GRAVITATIONAL OPTICAL SCINTILLATION AND ANISOTROPY OF THE COSMIC MICROWAVE BACKGROUND

We propose that the stochastic component of matter distribution in the universe may cause the apparent intensity fluctuation of radiation sources at cosmological distance. This phenomenon is in fact due to the gravitational lensing effect of random matter distribution and is referred to as gravitational optical scintillation. Using Maxwell equation in a linearly perturbed universe, we formulate this effect in terms of a scattering process by the gravitational potential. The anisotropy correlation function of light intensity fluctuation is obtained. It is then applied to study the temperature pattern of cosmic background radiation. We find that the gravitational optical scintillation gives a significant contribution to the anisotropy of CBR temperature fluctuation after the decoupling era and dominates on a scale of arc minutes.
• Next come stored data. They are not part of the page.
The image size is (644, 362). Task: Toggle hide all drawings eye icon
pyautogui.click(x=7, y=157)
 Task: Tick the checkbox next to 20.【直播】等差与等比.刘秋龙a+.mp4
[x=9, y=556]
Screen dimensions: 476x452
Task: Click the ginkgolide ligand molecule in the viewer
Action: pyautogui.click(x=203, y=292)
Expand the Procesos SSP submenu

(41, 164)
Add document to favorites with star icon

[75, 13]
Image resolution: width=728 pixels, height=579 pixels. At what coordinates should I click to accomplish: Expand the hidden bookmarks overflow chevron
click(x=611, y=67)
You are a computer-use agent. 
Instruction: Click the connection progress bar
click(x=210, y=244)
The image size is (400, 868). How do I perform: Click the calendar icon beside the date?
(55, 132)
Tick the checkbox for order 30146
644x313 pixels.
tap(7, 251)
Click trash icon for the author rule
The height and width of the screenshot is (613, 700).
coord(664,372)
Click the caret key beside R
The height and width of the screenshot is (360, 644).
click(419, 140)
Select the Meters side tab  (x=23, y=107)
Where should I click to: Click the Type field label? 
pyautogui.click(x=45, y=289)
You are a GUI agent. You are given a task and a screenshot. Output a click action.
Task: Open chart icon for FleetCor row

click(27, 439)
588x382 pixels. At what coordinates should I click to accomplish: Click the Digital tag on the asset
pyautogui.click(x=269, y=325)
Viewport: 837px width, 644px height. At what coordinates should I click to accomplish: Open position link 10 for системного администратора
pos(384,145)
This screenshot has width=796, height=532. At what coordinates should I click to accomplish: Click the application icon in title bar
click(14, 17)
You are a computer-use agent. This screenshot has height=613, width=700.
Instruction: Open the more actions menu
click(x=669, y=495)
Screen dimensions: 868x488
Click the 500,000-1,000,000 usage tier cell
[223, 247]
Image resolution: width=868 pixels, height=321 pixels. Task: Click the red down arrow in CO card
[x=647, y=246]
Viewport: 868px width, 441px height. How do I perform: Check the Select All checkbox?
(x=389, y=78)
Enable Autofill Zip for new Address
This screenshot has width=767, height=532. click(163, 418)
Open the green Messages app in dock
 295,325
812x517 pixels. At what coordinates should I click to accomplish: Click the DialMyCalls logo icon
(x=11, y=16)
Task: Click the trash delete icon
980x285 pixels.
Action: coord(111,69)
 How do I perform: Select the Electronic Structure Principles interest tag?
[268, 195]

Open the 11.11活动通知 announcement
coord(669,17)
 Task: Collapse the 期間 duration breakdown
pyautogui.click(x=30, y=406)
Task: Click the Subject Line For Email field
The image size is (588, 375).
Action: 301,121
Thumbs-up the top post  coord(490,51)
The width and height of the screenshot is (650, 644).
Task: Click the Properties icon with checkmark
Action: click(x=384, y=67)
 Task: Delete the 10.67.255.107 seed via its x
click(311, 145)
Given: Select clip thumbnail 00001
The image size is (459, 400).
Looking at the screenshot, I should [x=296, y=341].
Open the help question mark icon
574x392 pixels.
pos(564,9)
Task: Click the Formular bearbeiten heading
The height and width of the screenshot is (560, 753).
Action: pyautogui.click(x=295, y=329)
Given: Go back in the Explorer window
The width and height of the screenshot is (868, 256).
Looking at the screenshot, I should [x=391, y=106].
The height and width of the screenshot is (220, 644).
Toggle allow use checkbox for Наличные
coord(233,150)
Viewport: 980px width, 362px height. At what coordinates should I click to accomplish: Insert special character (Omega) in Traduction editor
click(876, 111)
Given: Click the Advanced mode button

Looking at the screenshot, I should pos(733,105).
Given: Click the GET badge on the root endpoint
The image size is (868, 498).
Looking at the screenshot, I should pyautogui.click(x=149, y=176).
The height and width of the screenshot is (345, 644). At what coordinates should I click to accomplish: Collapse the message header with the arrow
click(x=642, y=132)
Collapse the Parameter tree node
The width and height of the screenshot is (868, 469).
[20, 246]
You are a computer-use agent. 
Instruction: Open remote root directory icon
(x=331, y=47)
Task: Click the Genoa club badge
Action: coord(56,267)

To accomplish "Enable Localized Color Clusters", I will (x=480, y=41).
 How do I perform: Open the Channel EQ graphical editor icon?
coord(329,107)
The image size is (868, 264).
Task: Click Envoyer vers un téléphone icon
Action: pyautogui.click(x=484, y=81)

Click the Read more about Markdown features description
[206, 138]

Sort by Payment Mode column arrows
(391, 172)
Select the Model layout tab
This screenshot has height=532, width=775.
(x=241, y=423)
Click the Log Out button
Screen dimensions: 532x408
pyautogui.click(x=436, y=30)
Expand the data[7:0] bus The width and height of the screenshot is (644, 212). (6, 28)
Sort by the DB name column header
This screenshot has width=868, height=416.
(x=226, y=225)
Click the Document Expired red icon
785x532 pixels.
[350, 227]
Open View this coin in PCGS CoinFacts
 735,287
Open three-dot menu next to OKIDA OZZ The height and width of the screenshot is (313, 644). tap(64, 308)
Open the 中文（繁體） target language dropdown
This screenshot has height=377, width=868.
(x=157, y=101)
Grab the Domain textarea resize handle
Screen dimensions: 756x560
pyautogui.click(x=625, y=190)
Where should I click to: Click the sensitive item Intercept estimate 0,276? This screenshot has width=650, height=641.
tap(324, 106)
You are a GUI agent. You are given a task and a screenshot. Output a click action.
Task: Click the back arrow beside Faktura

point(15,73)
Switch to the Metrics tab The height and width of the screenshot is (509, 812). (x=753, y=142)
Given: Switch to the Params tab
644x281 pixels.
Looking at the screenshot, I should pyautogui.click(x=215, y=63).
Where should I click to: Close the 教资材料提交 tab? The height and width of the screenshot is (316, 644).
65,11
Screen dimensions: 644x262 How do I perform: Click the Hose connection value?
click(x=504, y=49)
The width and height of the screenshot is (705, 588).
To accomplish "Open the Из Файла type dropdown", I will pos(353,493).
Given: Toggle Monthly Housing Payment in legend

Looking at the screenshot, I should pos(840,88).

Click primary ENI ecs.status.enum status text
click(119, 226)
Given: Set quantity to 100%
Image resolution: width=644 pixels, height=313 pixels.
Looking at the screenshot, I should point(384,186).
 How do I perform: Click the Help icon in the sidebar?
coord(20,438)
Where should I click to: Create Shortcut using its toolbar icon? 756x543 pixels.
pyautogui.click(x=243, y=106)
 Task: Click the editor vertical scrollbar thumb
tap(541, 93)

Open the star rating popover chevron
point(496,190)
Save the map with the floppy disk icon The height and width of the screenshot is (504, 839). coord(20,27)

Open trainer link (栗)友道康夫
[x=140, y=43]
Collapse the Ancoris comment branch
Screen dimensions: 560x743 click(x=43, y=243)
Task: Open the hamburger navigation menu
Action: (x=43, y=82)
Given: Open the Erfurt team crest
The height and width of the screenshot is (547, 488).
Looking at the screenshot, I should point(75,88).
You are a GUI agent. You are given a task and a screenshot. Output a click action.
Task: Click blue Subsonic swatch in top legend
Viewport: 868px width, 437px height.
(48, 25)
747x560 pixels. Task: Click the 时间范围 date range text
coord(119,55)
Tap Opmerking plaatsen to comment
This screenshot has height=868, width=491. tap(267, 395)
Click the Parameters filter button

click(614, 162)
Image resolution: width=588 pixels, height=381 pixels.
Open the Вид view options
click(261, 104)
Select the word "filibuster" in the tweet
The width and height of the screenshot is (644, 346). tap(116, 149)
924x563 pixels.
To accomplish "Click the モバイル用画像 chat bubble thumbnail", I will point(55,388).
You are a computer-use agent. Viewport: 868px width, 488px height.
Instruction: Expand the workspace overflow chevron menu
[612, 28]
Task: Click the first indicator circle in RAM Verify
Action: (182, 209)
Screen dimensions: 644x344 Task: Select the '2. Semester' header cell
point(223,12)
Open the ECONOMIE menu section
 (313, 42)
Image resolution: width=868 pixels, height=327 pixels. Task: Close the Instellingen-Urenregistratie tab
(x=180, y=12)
Numerical results are presented based on a variety of galaxy formation models. The rersults show that hot dark matter, adiabatic or isocurvature cold dark matter, and baryonic models with OMEGA = 1 are incompatible with the upper limit of CBR anisotropy given by recent observations. The anisotropy of CBR temperature fluctuation due to gravitational optical scintillation places a stringent constraint on galaxy formation models and serves as an indicator of the matter distribution in universe. As a result, we conclude that in the flat Einstein-de Sitter universe predicted strongly by the inflationary scenario, the luminous and underlying dark matter might have different distributions, namely, the luminous objects are inhomogeneous as observed today, while the dark matter has a smooth density distribution.